■ Task instructions ■
Your task is to copy the stretch of lines in the records below that begins with the line containing "Where should I click to: Open the token" and ends with the line containing "You are a computer-use agent. The image size is (600, 383).", exactly as written, with nothing added.
-*-*-
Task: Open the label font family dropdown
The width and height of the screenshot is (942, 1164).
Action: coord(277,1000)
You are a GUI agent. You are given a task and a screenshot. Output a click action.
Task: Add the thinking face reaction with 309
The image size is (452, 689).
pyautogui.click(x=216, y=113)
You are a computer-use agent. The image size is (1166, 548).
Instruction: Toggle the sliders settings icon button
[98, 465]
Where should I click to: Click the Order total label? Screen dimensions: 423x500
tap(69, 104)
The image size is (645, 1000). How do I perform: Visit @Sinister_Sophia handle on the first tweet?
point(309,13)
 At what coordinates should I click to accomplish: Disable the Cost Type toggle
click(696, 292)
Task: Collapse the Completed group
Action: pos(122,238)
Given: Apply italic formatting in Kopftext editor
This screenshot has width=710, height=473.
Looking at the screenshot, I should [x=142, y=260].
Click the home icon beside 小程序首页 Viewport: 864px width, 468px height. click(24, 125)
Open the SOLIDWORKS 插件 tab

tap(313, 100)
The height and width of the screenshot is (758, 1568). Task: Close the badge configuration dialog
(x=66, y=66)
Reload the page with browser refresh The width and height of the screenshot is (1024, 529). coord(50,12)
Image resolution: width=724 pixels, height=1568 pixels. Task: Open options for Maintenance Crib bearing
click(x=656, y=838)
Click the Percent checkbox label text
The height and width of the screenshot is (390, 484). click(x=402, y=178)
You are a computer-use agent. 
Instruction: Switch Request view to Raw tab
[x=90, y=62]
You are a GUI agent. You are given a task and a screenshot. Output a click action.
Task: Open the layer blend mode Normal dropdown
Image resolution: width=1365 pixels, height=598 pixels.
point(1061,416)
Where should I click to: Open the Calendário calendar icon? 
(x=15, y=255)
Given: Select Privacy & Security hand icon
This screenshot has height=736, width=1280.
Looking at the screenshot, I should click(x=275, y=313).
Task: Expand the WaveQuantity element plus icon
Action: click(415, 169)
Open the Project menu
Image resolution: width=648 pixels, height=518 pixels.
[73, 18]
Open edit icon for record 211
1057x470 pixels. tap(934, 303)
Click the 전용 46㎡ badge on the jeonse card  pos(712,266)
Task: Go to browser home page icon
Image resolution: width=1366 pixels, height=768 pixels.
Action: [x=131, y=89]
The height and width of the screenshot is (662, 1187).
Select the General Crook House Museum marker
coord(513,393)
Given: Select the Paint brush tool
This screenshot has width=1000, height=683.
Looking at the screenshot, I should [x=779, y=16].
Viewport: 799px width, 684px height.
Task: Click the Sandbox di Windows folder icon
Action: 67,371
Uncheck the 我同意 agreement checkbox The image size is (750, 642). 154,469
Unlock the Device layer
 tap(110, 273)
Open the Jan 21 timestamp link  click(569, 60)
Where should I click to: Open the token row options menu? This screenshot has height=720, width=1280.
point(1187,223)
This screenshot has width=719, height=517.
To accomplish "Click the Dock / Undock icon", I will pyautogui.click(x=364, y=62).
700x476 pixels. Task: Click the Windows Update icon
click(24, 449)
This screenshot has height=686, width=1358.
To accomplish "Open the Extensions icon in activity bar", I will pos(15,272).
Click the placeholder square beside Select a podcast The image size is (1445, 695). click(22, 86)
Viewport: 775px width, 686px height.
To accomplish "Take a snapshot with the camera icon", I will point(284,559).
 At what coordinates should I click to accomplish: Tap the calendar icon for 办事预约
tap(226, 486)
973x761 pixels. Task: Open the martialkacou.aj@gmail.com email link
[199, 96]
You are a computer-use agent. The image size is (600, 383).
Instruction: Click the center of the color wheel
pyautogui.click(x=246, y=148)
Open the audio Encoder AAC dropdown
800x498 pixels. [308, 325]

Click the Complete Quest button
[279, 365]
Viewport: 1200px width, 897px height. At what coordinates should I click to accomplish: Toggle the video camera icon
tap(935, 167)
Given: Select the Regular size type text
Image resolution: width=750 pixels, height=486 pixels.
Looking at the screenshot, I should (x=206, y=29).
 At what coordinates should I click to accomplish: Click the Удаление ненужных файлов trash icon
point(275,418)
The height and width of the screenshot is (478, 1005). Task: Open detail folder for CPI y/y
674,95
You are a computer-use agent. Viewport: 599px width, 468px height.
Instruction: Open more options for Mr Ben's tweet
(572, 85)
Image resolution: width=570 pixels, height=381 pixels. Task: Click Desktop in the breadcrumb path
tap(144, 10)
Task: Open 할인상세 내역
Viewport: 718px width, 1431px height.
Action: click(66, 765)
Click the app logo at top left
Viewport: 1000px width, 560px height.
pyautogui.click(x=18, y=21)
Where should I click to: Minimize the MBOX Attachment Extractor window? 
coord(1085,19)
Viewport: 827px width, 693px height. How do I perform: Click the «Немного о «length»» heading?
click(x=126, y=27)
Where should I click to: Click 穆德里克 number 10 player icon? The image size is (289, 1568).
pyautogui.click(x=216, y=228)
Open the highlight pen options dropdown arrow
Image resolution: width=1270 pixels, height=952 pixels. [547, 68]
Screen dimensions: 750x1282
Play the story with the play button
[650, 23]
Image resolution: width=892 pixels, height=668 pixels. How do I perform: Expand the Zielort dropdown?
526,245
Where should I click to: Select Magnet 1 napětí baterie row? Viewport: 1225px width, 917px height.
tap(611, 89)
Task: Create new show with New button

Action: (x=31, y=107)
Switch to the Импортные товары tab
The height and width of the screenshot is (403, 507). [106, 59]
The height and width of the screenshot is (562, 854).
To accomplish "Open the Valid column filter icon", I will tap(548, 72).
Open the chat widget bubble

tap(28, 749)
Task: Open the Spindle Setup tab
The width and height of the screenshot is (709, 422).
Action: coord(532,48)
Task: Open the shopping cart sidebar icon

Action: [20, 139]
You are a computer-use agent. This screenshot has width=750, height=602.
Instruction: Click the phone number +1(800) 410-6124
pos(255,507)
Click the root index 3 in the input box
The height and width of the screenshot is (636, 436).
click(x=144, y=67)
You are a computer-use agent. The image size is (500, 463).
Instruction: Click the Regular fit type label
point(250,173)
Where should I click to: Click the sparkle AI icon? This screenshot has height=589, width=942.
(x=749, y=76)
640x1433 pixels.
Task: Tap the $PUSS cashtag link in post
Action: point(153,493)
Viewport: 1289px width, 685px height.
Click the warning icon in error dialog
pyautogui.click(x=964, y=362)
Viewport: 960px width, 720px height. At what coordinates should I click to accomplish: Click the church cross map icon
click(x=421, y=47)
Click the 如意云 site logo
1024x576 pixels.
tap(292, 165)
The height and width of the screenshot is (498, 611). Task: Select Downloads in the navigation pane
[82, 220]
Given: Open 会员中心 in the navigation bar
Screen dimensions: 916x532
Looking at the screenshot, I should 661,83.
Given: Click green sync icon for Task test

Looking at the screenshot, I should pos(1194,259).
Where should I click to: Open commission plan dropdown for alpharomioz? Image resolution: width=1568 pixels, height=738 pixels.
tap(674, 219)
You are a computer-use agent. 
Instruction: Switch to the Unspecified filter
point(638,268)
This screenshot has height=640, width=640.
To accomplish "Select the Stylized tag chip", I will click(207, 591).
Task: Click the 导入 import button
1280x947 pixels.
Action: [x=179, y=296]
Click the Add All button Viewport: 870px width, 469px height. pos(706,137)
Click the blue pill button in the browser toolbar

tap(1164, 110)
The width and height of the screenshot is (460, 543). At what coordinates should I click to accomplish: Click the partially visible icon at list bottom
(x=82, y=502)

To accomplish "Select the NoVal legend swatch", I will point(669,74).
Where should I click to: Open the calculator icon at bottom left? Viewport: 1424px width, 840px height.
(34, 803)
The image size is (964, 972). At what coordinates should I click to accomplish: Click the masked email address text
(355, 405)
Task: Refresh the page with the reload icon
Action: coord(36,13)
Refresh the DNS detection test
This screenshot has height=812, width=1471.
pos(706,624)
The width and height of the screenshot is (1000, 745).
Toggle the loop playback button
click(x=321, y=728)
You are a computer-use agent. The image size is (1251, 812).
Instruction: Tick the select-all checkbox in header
-*-*-
■ Response ■
Where should I click to: Open the token row options menu? This screenshot has height=720, width=1280.
point(1187,223)
This screenshot has width=719, height=517.
To accomplish "Click the Dock / Undock icon", I will pyautogui.click(x=364, y=62).
700x476 pixels. Task: Click the Windows Update icon
click(24, 449)
This screenshot has height=686, width=1358.
To accomplish "Open the Extensions icon in activity bar", I will pos(15,272).
Click the placeholder square beside Select a podcast The image size is (1445, 695). click(22, 86)
Viewport: 775px width, 686px height.
To accomplish "Take a snapshot with the camera icon", I will point(284,559).
 At what coordinates should I click to accomplish: Tap the calendar icon for 办事预约
tap(226, 486)
973x761 pixels. Task: Open the martialkacou.aj@gmail.com email link
[199, 96]
You are a computer-use agent. The image size is (600, 383).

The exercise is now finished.